## Provided data
========

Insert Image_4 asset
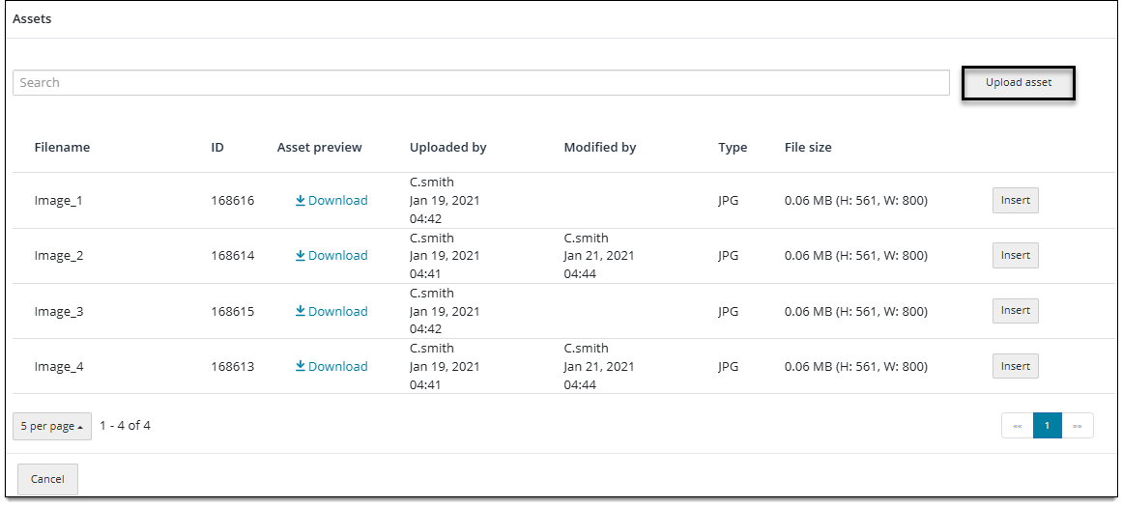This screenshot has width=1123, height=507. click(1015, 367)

========

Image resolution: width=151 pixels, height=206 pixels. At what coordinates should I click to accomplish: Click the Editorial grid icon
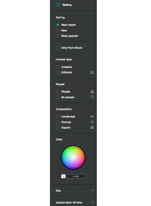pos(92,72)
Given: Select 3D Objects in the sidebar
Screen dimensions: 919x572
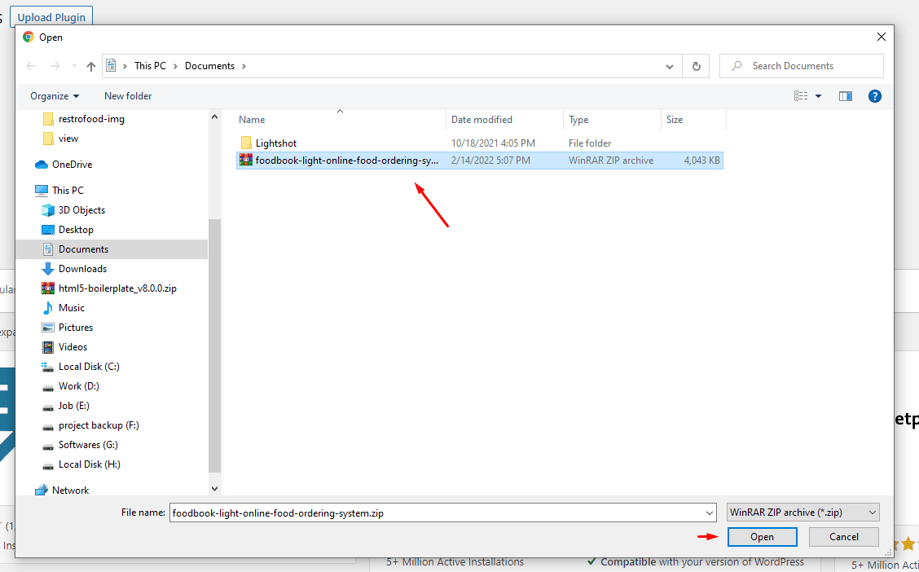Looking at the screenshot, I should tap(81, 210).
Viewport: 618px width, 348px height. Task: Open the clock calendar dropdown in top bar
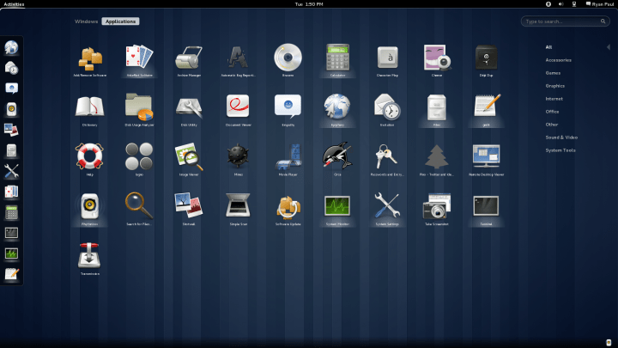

========

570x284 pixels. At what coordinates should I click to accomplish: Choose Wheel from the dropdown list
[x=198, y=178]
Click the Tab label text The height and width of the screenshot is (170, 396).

========

## Aim of the task
Please copy out from the data above, without any picture, exactly the lines running from the one that holds "Screen dimensions: 919x572" through the one that holds "Viewport: 618px width, 348px", and nothing beyond them.

## Result
Screen dimensions: 919x572
Looking at the screenshot, I should tap(81, 210).
Viewport: 618px width, 348px height. Task: Open the clock calendar dropdown in top bar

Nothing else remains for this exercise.